Il en fût de même de Jean-Pierre Bonnafont, dans son Traité théorique et pratique des maladies de l'oreille (2) édité en 1860, qui contestait la technique de Prosper Menière pour enlever le cérumen avec une pompe à double courant, la trouvant dangereuse ; il préconisait un irrigateur beaucoup moins puissant (2, page 187). " Je pense, contrairement à M. Menière, que la membrane du tympan ne peut en subir le choc sans quelques inconvénients. [...] M. Menière a dû bien certainement rencontrer des malades qui éprouvaient aussitôt des vertiges, et qui n’auraient pas tardé à êtres renversés si on ne s’empressait de suspendre l’action de l’appareil. Ainsi, depuis plusieurs décennies, des auristes connaissaient la relation entre l’irrigation d’une oreille avec de l’eau froide et l’apparition de vertiges.
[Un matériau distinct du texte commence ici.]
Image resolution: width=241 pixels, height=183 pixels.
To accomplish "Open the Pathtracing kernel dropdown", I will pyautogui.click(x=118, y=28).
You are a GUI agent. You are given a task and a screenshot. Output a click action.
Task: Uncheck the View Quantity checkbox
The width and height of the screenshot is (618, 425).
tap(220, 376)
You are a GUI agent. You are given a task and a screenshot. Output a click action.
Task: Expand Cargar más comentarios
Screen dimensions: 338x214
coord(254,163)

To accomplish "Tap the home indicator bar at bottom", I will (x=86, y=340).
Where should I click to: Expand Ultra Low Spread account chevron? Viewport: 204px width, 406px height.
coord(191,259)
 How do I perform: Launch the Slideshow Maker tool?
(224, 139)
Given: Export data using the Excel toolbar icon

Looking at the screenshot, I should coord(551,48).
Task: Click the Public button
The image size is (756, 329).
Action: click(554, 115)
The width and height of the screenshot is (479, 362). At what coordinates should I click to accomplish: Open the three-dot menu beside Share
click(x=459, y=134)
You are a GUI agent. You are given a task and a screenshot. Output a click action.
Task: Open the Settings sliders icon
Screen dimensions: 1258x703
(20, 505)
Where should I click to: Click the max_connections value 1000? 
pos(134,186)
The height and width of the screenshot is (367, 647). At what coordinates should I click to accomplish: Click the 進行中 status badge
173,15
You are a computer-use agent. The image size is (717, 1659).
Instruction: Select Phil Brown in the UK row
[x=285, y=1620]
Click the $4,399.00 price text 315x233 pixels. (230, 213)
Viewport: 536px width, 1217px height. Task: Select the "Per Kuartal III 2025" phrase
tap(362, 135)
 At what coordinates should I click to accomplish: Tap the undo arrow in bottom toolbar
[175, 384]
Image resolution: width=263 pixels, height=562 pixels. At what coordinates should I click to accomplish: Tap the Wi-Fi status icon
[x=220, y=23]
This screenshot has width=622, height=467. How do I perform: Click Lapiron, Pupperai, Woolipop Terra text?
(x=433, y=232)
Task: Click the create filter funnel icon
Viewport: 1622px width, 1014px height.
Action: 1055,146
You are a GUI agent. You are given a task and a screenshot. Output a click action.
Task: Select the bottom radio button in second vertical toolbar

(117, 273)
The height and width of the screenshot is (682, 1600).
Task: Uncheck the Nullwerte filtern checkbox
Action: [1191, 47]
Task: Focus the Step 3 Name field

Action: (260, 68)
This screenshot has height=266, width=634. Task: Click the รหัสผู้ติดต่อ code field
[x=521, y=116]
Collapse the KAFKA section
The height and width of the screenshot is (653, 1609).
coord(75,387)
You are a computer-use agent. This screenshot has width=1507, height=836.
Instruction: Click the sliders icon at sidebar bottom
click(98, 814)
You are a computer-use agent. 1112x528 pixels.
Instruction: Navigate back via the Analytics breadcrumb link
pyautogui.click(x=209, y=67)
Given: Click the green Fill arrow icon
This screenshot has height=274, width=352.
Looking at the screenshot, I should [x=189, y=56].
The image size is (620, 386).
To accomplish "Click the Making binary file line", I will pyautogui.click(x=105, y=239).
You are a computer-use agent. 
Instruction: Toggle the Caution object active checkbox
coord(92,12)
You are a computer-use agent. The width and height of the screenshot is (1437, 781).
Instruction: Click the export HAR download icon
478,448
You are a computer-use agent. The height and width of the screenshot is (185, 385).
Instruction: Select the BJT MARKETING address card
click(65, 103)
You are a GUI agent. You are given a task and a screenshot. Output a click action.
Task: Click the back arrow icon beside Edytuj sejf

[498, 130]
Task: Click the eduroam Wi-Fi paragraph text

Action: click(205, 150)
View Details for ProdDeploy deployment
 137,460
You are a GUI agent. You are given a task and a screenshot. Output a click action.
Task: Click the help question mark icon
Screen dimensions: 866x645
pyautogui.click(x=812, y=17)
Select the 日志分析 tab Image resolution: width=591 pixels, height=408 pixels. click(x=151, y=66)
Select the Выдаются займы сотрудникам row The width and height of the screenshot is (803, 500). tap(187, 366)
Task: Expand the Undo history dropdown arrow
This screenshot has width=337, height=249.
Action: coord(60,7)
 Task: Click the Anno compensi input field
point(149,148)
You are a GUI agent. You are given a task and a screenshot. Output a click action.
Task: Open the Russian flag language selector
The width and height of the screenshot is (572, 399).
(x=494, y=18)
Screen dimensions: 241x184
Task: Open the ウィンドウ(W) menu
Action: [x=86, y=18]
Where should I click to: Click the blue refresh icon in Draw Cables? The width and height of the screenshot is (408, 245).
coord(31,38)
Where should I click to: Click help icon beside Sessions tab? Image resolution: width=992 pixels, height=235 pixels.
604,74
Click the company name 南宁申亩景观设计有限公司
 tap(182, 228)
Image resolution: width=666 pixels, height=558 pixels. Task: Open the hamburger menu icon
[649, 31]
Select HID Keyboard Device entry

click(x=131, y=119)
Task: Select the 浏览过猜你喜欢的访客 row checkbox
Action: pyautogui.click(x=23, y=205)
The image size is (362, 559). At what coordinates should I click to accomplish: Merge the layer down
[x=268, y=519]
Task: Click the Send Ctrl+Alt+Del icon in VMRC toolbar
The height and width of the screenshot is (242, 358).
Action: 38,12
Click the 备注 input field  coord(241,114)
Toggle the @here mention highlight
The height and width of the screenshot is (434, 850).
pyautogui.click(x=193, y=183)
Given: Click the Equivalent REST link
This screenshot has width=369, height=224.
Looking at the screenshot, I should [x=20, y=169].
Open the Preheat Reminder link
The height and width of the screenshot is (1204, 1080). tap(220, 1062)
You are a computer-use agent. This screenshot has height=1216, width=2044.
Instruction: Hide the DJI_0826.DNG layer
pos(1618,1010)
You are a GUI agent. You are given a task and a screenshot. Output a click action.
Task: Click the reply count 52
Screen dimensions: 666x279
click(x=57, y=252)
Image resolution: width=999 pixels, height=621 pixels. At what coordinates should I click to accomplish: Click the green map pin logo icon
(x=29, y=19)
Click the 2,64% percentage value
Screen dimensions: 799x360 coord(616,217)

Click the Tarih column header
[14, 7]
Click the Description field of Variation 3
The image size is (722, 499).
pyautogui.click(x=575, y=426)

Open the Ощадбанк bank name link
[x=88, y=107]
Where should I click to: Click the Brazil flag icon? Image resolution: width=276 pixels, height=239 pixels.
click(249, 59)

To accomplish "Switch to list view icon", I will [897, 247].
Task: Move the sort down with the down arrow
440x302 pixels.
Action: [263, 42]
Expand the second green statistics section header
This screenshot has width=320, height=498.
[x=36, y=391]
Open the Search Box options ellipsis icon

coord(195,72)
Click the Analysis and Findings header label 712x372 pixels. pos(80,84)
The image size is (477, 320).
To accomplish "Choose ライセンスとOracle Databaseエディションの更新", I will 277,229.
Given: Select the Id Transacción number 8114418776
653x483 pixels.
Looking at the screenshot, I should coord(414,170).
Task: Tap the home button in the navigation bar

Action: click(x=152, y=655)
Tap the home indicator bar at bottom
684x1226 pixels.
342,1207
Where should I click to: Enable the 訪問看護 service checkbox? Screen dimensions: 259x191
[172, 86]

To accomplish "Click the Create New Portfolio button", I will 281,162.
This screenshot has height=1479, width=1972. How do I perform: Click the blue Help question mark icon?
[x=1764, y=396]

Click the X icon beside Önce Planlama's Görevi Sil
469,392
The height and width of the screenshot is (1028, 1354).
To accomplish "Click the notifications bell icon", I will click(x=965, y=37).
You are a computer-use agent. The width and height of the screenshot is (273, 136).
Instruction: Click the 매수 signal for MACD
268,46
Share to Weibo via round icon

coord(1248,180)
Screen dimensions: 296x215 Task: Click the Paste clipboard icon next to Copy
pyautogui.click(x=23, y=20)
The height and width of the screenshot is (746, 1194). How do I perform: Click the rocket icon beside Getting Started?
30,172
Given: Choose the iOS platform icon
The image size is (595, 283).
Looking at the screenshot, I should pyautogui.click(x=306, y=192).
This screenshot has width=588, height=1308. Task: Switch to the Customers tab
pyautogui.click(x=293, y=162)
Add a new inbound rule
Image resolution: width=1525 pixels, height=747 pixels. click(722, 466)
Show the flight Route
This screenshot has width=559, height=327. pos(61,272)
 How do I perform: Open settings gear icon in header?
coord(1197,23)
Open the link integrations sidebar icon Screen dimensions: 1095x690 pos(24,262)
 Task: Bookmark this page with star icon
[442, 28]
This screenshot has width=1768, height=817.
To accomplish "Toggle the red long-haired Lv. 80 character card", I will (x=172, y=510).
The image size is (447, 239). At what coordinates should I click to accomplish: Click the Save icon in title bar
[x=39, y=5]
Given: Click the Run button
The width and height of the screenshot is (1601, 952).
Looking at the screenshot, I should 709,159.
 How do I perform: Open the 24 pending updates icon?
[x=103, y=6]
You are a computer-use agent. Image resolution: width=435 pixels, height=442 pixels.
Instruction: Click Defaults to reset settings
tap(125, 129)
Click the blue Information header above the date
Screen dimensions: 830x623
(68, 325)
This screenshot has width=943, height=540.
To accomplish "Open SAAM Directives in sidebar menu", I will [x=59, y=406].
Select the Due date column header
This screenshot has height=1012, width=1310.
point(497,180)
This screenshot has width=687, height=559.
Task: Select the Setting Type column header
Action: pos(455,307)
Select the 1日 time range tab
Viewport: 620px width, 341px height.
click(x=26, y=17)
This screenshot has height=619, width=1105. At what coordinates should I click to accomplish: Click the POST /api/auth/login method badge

C’est probablement pour cette raison qu’ils conseillaient volontiers l’irrigation avec de l’eau tiède.
Enfin, l’auto-observation de A. Burggraeve publiée en 1841 dans les Annales et Bulletin de la Société de Médecine de Gand et dont on pouvait lire un résumé l’année suivante dans la Gazette Médicale de Paris (4) sous le titre : " des rapports de l’oreille interne et du cervelet." Ce médecin belge, anatomiste et chirurgien à Gand, racontait l’évolution de son otite aiguë avec otorrhée, compliquée en quelques semaines de vertiges typiques. " Je me levai et essayai de faire quelques pas dans ma chambre ; mais alors tout tournoya autour de moi ; le parquet me parut mal assuré ; j’étais comme sur le pont d’un navire agité par un violent roulis ; je vacillais, et bientôt des nausées, des vomissements, en un mot un véritable mal de mer se déclarèrent." Le rédacteur du résumé commentait ainsi l’article : " L’auteur rapproche cette observation du résultat des expériences dans lesquelles M. Flourens, ayant mis à nu les canaux semi-circulaires d’un pigeon, et les ayant coupés l’un après l’autre, la tête du pigeon était entraînée dans un mouvement horizontal d’une brusquerie remarquable, et n’admet pas avec M. Flourens que cette dysharmonie dans les mouvements vînt de la lésion des canaux semi-circulaires eux-mêmes, mais pense que c’est la lésion du cervelet qui, chez ces animaux, est si rapproché de l’oreille interne, qu’on doit l’attribuer." Le commentateur terminait le bref article : " Pour nous, quand nous considérons la rapidité avec laquelle ont paru et se sont dissipés les accidens (sic) chez M. Burggraeve, la facilité avec laquelle apparaissent certains phénomènes tout à fait inexplicables chez les personnes douées d’un tempérament nerveux, quand surtout nous voyons que l’auteur s’appuie sur des expériences sanglantes faites chez des animaux si éloignés de l’homme et dont les conclusions qu’en a tirées M. Flourens sont loin d’avoir été admises dans la science comme positivement démontrées, nous ne voyons là qu’un fait curieux et des rapprochements plus ingénieux que réels."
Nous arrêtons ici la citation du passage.